• [ЧТО ТРЕБУЕТСЯ]
Перепишите дословно отрывок фрагмента документа от слов «Покои Алекперова, из» до слов «нем Владимир Путин.» включительно.

• [ФРАГМЕНТ ДОКУМЕНТА]
Покои Алекперова, из которых открывается роскошный вид на Москву, обставлены в строгом германо-скандинавском стиле, пол и стены обшиты полированными панелями светлого дерева, а диваны и кресла обиты красной кожей. На одной из стен располагается большая рельефная карта мира, светящиеся точки на ней обозначают места, куда инвестирует «Лукойл». На стене красуется нарядный резной двуглавый орел, российский герб. Из-за карты мира и официальной символики кабинет напоминает скорее рабочее место военачальника или политика, и это впечатление только усиливается единственной фотографией, стоящей на столе у Алекперова: на цветном снимке не жена или сын, на нем Владимир Путин.

• [ПРЕДСТАВЛЕННЫЕ ДАННЫЕ]
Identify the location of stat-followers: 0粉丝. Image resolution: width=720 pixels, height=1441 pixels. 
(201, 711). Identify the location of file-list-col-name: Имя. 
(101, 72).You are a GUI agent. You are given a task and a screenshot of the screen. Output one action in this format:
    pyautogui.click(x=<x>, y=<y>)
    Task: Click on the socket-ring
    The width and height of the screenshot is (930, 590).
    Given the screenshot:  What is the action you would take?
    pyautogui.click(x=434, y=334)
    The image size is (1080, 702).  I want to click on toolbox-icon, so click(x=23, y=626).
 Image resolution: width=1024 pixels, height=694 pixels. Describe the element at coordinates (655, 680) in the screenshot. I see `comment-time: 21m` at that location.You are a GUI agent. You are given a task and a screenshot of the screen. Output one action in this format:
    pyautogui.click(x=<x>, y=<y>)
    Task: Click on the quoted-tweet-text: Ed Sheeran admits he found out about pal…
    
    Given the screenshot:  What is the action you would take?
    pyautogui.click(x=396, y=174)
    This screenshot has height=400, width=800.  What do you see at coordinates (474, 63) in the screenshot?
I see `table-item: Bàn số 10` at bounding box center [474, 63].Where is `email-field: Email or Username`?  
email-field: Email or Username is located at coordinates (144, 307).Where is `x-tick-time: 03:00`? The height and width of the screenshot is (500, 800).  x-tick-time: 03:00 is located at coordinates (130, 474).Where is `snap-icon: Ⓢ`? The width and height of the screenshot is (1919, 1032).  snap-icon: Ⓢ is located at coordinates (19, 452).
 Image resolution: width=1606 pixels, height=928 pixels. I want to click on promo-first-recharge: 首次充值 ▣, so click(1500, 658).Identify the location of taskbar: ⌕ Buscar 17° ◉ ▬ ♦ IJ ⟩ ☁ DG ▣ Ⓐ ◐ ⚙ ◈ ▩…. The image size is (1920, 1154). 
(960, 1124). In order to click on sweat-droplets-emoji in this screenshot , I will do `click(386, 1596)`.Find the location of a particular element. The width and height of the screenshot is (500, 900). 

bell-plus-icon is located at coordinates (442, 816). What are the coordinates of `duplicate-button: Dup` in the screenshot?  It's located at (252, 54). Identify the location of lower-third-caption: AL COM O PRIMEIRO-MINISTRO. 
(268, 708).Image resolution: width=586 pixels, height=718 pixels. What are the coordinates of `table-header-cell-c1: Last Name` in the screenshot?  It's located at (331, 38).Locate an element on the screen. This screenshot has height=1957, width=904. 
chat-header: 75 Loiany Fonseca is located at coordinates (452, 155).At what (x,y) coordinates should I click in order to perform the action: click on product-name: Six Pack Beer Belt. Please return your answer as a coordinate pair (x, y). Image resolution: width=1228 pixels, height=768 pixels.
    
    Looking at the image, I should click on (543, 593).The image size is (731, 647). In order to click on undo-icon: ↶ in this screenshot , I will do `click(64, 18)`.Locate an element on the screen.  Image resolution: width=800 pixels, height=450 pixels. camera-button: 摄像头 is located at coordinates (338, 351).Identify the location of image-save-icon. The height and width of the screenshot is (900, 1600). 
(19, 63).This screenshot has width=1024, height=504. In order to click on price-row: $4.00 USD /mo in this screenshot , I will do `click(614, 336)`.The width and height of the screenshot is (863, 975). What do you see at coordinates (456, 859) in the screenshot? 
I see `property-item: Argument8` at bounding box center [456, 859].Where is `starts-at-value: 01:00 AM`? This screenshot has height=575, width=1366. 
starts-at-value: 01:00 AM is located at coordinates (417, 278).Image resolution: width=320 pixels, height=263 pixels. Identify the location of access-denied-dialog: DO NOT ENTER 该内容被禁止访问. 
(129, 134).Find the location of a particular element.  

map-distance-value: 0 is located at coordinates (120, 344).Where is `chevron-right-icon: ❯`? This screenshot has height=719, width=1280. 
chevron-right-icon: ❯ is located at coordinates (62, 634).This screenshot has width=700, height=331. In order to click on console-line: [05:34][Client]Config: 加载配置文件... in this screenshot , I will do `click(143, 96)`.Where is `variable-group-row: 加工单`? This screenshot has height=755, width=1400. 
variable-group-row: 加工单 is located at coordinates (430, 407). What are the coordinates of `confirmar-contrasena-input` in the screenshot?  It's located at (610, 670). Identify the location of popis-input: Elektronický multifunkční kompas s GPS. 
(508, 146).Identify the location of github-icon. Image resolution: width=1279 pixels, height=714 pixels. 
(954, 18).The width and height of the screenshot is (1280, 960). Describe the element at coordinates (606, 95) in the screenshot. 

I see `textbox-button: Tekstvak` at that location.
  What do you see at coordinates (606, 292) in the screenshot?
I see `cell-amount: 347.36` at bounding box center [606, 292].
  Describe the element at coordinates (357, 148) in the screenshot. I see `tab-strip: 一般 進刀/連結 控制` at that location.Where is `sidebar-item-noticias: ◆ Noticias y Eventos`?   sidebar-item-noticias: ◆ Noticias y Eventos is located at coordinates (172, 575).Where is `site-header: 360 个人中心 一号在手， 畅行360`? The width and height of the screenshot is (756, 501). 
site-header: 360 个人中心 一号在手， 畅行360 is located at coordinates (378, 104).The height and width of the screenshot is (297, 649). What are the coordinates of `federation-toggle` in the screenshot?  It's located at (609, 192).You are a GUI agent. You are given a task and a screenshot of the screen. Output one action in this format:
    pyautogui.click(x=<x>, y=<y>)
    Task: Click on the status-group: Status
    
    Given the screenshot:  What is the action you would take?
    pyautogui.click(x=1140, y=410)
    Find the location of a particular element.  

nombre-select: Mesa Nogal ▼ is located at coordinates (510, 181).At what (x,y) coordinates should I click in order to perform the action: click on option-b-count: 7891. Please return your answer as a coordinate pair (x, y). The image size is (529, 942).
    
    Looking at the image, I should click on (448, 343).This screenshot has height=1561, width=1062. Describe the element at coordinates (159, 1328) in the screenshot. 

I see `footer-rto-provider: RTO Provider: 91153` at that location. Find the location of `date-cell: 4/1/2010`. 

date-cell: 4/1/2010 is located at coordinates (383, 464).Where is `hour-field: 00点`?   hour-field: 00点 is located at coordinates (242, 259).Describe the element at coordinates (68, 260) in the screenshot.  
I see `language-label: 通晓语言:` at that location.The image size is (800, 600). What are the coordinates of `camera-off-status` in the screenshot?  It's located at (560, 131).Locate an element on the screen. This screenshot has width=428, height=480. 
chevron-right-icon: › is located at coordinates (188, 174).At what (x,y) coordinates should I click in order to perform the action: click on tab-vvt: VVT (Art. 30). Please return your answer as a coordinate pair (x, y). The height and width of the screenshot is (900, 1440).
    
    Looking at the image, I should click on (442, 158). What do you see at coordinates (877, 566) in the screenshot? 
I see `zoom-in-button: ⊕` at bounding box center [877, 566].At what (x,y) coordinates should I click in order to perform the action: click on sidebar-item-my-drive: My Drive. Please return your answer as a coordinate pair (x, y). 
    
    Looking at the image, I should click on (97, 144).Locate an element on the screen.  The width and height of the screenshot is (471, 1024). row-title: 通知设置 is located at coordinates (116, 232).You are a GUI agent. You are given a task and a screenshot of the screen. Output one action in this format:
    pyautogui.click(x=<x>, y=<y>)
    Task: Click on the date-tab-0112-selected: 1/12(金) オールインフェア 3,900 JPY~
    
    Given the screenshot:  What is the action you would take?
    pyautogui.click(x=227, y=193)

• [РЕШЕНИЕ ЗАДАНИЯ]
Покои Алекперова, из которых открывается роскошный вид на Москву, обставлены в строгом германо-скандинавском стиле, пол и стены обшиты полированными панелями светлого дерева, а диваны и кресла обиты красной кожей. На одной из стен располагается большая рельефная карта мира, светящиеся точки на ней обозначают места, куда инвестирует «Лукойл». На стене красуется нарядный резной двуглавый орел, российский герб. Из-за карты мира и официальной символики кабинет напоминает скорее рабочее место военачальника или политика, и это впечатление только усиливается единственной фотографией, стоящей на столе у Алекперова: на цветном снимке не жена или сын, на нем Владимир Путин.